On Fri, Dec 22, 2017 at 10:33 PM, Alexei Starovoitov <[email protected]> wrote:
> instead of computing max stack depth for current call chain only
> track the maximum possible stack depth of any function at given
> frame position. Such algorithm is simple and fast, but conservative,
> since it overestimates amount of stack used. Consider:
> main() // stack 32
> {
> A();
> B();
> }
>
> A(){} // stack 256
>
> B() // stack 64
> {
> A();
> }
>
> since A() is called at frame[1] and frame[2], the algorithm
> will estimate the max stack depth as 32 + 256 + 256 and will reject
> such program, though real max is 32 + 64 + 256.
>
> Fortunately the algorithm is good enough in practice. The alternative
> would be to track max stack of every function in the fast pass through
> the verifier and then do additional CFG walk just to compute max total.
>
> Fixes: f4d7e40a5b71 ("bpf: introduce function calls (verification)")
> Reported-by: Jann Horn <[email protected]>
> Signed-off-by: Alexei Starovoitov <[email protected]>
Does this work in cases where multiple invocations of a function have
different stack access patterns because their inputs have different
bounds?
Consider this pseudocode example:
void main(void) {
func1(0);
func1(1);
func2(1);
}
void func1(int alloc_or_recurse) {
if (alloc_or_recurse) {
frame_pointer[-300] = 1;
} else {
func2(alloc_or_recurse);
}
}
void func2(int alloc_or_recurse) {
if (alloc_or_recurse) {
frame_pointer[-300] = 1;
}
}
AFAICS this will work as follows:
Call to func1->func2 runs without any stack accesses because the
verifier can prove that alloc_or_recurse is 0.

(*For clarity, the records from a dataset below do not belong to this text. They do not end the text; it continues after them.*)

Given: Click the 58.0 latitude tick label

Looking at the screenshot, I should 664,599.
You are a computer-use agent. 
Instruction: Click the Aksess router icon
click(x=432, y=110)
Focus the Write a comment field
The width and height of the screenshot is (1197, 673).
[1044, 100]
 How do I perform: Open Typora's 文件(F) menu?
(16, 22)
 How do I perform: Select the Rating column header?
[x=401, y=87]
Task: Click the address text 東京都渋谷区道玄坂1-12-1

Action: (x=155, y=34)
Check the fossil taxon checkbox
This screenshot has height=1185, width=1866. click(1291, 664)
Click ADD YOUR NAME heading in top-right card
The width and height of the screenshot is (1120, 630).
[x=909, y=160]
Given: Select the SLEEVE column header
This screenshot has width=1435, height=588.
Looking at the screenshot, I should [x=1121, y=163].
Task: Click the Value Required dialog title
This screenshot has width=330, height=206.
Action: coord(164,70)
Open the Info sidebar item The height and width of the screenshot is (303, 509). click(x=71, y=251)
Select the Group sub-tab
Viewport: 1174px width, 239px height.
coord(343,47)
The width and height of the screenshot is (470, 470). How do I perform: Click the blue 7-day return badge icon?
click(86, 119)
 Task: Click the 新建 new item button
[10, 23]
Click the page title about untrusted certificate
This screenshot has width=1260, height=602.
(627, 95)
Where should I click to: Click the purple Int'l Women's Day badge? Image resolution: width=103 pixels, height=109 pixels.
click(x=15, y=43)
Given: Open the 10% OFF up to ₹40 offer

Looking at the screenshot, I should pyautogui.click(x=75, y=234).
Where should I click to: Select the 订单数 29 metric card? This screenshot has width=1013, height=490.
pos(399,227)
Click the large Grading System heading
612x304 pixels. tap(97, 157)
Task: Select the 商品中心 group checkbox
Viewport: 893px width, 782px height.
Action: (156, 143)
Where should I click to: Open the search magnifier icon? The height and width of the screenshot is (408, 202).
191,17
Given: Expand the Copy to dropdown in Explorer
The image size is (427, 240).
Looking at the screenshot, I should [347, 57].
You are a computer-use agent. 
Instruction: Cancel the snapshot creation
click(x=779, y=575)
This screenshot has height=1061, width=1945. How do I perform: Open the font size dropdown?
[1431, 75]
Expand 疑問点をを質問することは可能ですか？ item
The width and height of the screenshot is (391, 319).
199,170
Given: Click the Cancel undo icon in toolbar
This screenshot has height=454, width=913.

Second call to func1 allocates stack memory, bumping up
frame_stack_depth[1].
Second call to func2 allocates stack memory, leaving
frame_stack_depth[1] the same.
So I think this will still pass the verifier, even though func1
and func2 will end up with 300 bytes stack memory each, causing
the func1->func2 call to use more stack memory than permitted.